The lander drifted across the shopping center, like a zeppelin before a zephyr, and settled as gently as a dandelion seed onto Salem Church hill. The appearance of weightlessness was abruptly dispelled as the titanic craft, as tall as a fifteen-story skyscraper, dropped the last few feet.

As the reverberation of the landing crashed across the crowds, the lower fifty feet of the facet facing the parking lot dropped outward with another resounding clang. Moments later the Posleen came pouring out, a yellow tide of hunting centaurs.

Virtually every armed human, the vast majority of the immense crowd, pointed various weapons at the yellow mass and opened fire.

Shari on the other hand took one look at the tide of Posleen pouring out of the landing craft, put Kelly's left hand in Billy's, picked up the baby, took Kelly's right hand and began walking towards town.

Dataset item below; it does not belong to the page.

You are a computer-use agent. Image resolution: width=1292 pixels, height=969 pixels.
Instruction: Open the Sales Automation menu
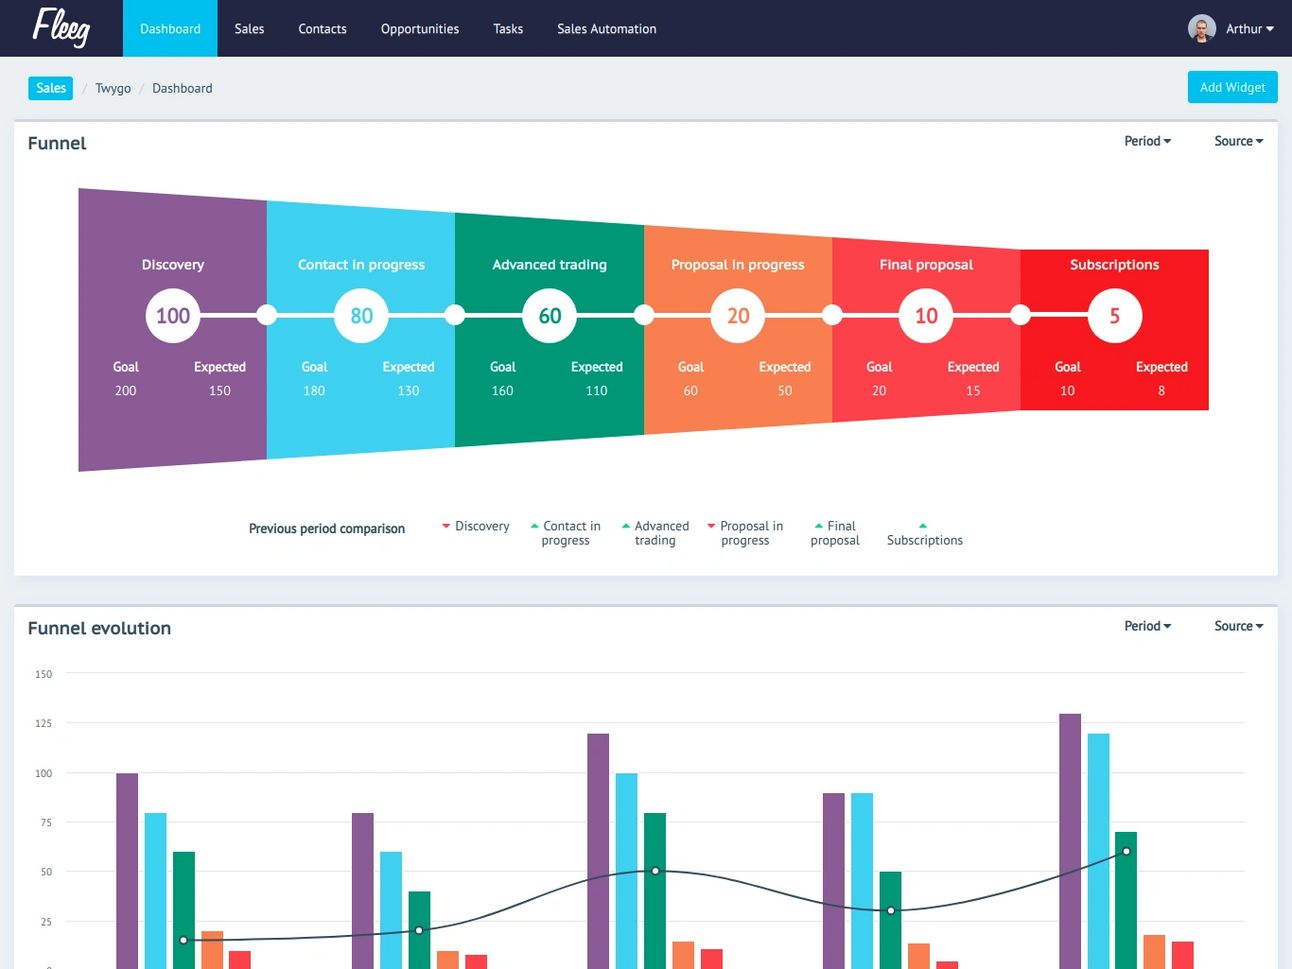click(x=607, y=29)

It was not hard. Just stand up, drop everything and go. Like the time that Rorie finally got too drunk and crazy. All the other times, the cops would tell her to go to the shelter but she stayed. She told them she would know when it was time. And it was time. Not hard, just pick the babies up, walk out, get in the car and drive. When the time came you just went. Maybe later there would be time to go back and pick up all the things you left behind. And maybe not. As long as you got away alive and unmaimed that was the thing.

Just walk away and keep walking. As guns go off on either side, and a high, whispery racket goes overhead with a crickety-crack. As a line of giant holes suddenly appear in a Jeep ahead of you, and the policeman that was firing from behind it flies backwards in a mass of intestines.

Just keep walking and don't look back, as the crowd tries to pluck your babies away faster than the courts, and the chatter of alien voices and boom of alien guns comes closer.